Text>
As for content...this book honestly felt like it was written for black audiences, which I appreciate, because its talking about complex issues in the black community. A super simplified summary is that Negroland was/is a class of people who believed in exceptionalism as a solution to most of the racial woes they experienced from being black in America. Jefferson describes what it was like growing up in that environment and the sort of residue it left on her psyche as she matured.

As a lower middle class black kid who went to predominantly white schools in the 90s and early 00s, Negroland is still incredibly relatable. As a child growing up in that environment there is just a lot you're learning on your own, that your parents are teaching you, and that your parents are trying to protect you from racially. Every kid who grows up in a similar situation probably has a memoir's worth of stuff to unpack, so it was nice seeing Jefferson unpack it, acknowledging her flaws and the mistakes she made along the way, and then finally releasing it and moving on.

Stated problem> Please quote the Negroland review above in full, word for word.

Supplied data>
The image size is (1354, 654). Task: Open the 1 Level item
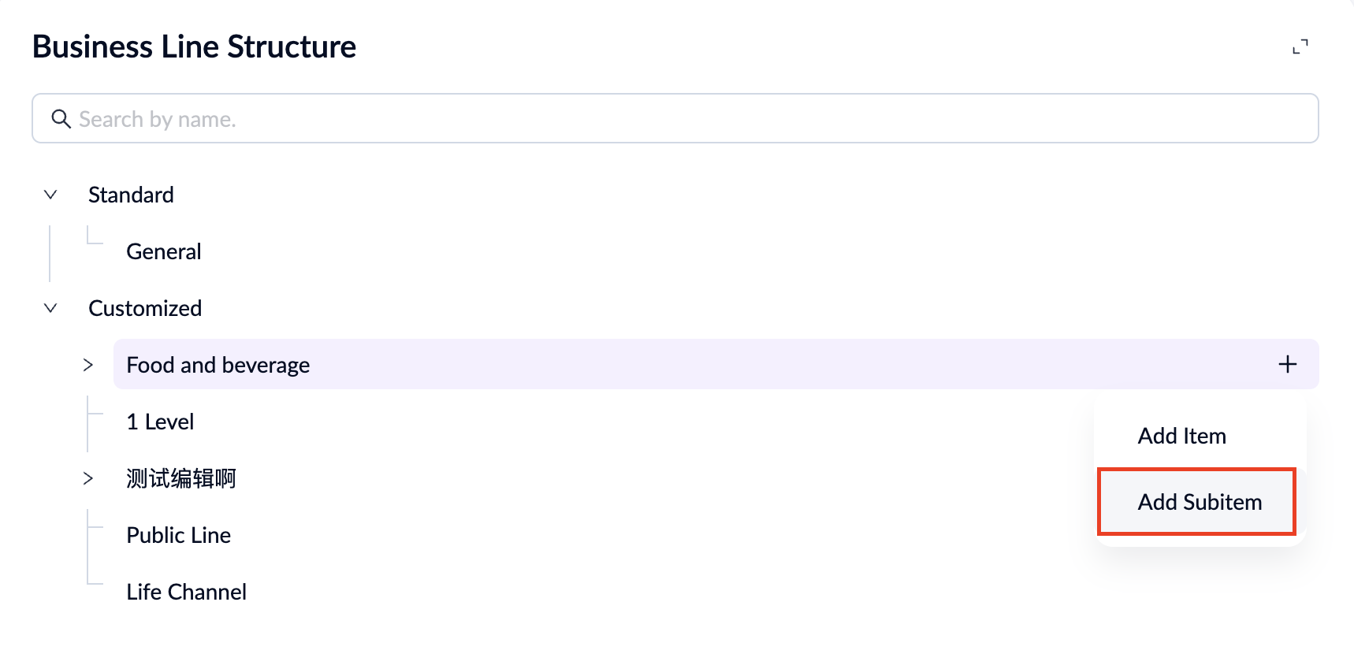[159, 421]
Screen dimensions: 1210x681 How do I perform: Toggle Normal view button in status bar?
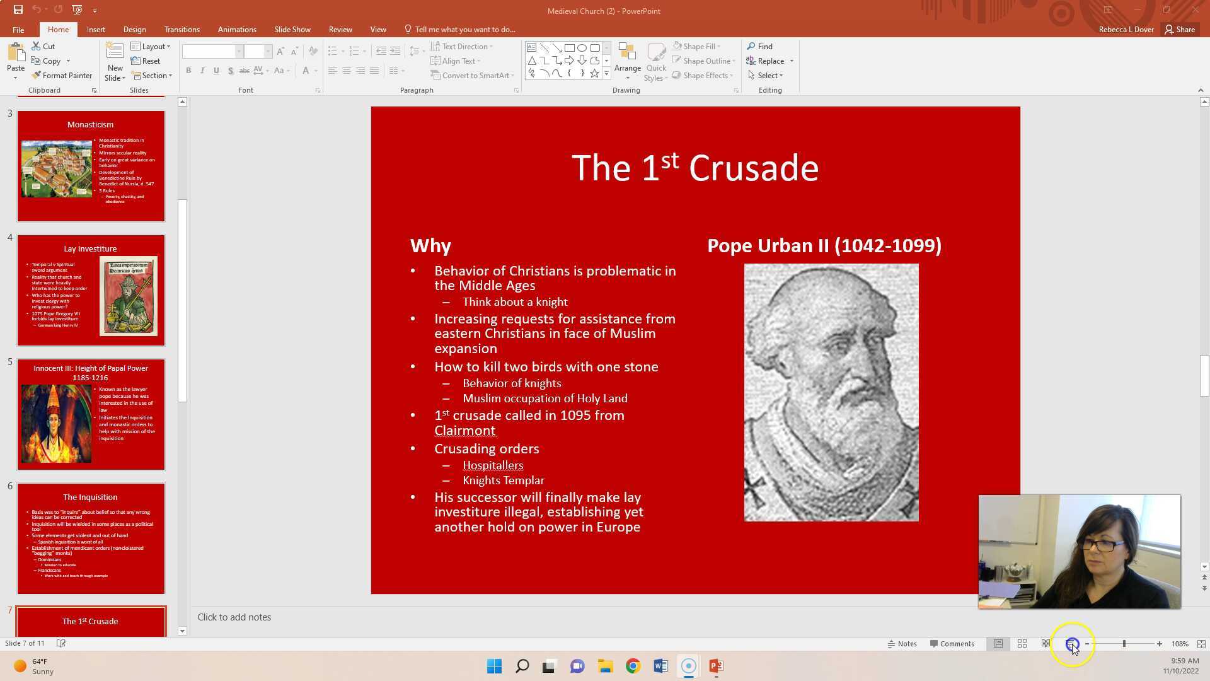[x=998, y=644]
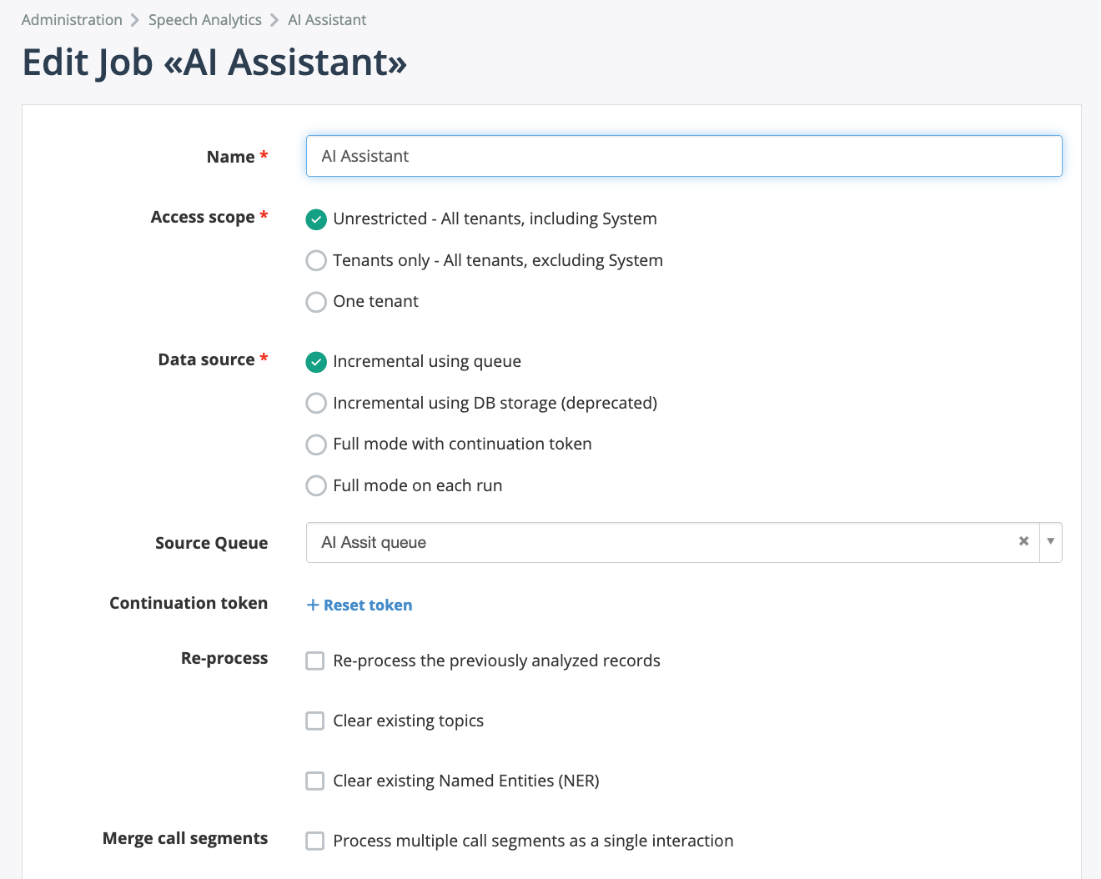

Solution to this problem>
As for content...this book honestly felt like it was written for black audiences, which I appreciate, because its talking about complex issues in the black community. A super simplified summary is that Negroland was/is a class of people who believed in exceptionalism as a solution to most of the racial woes they experienced from being black in America. Jefferson describes what it was like growing up in that environment and the sort of residue it left on her psyche as she matured.

As a lower middle class black kid who went to predominantly white schools in the 90s and early 00s, Negroland is still incredibly relatable. As a child growing up in that environment there is just a lot you're learning on your own, that your parents are teaching you, and that your parents are trying to protect you from racially. Every kid who grows up in a similar situation probably has a memoir's worth of stuff to unpack, so it was nice seeing Jefferson unpack it, acknowledging her flaws and the mistakes she made along the way, and then finally releasing it and moving on.